** Data follows **
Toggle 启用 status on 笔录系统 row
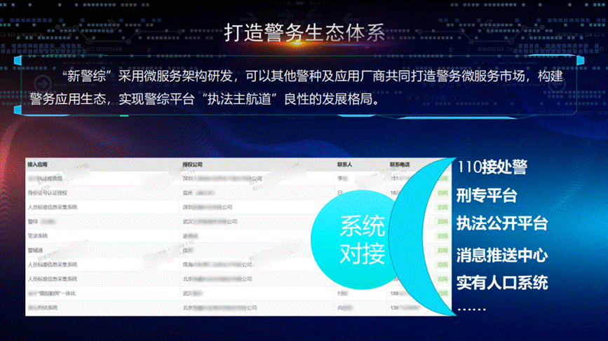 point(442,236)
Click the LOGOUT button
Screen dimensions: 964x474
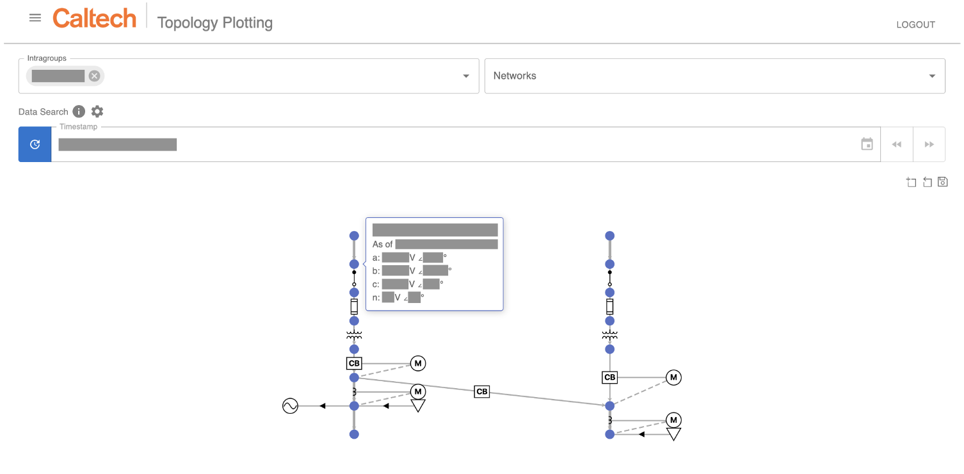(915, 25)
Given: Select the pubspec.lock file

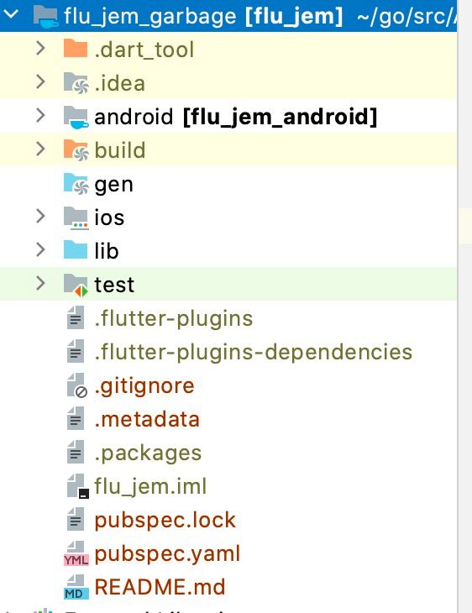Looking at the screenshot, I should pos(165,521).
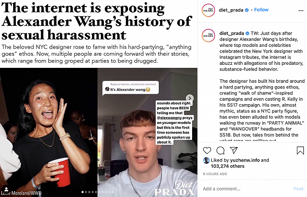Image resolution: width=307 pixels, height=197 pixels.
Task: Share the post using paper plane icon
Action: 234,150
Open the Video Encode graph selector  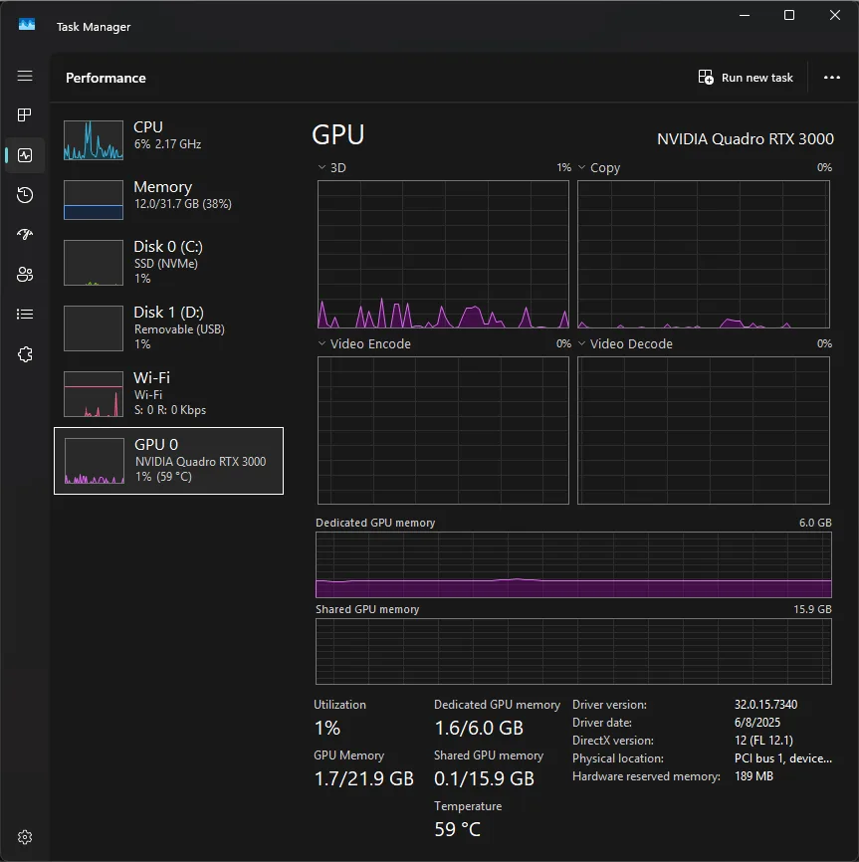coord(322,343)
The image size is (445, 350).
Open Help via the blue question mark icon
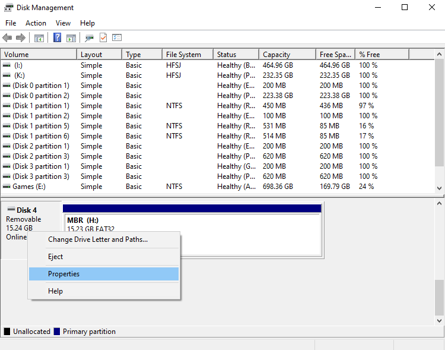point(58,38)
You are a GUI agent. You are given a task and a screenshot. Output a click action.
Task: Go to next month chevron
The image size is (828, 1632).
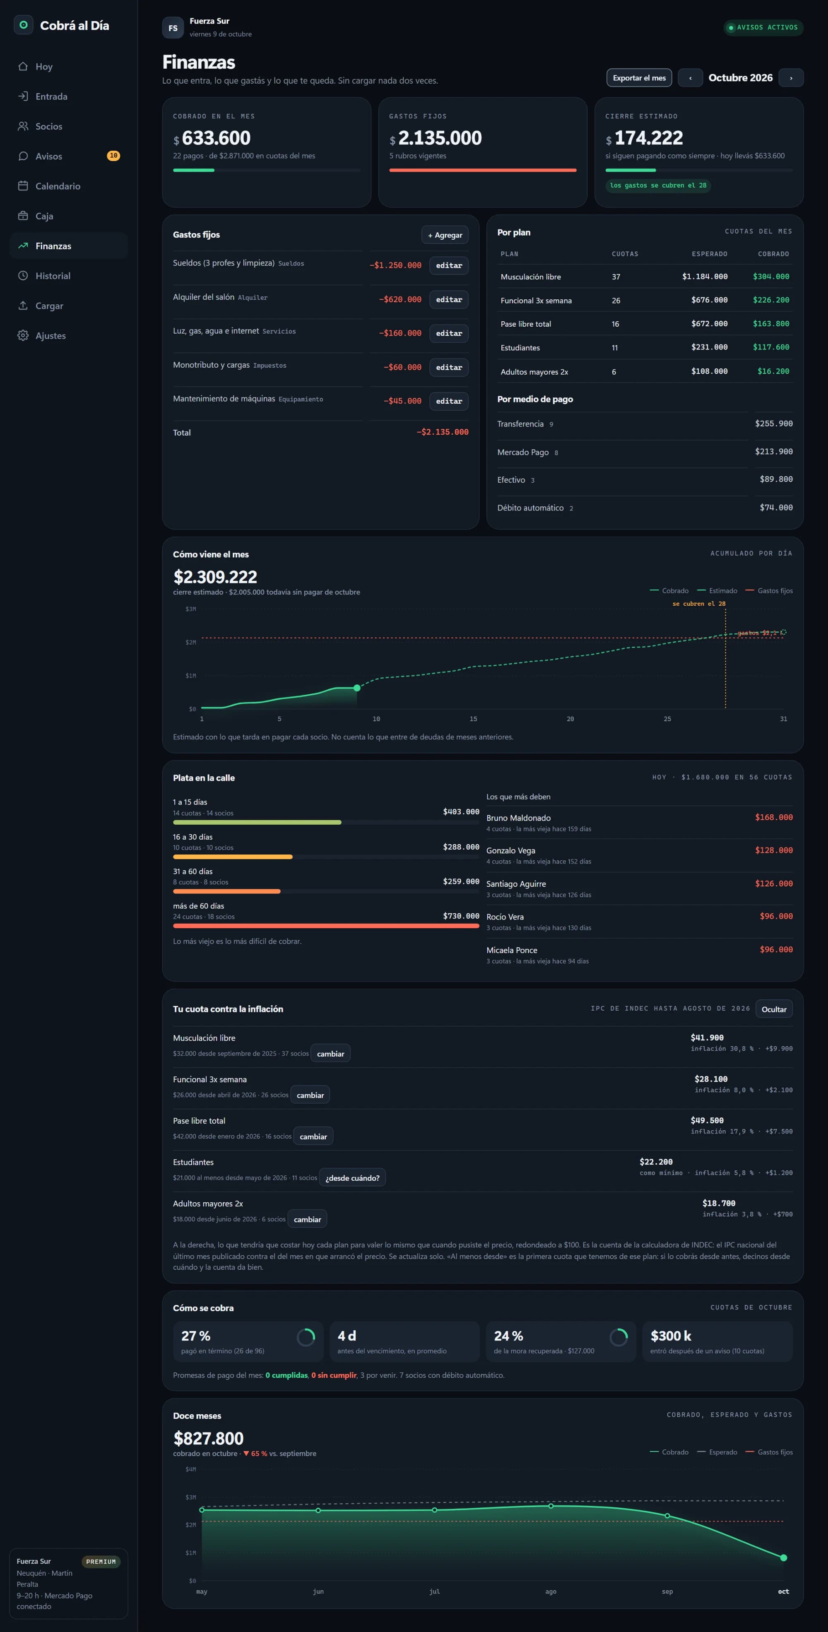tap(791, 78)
** End of Data **
▶ Required action
Write the lines out again exactly, beginning at the one containing "The image size is (445, 350)." and ending with the last line of the entries, but without any pictures.

▶ Response to the exercise
The image size is (445, 350).
Open Help via the blue question mark icon
point(58,38)
You are a GUI agent. You are given a task and a screenshot. Output a click action.
Task: Go to next month chevron
The image size is (828, 1632).
tap(791, 78)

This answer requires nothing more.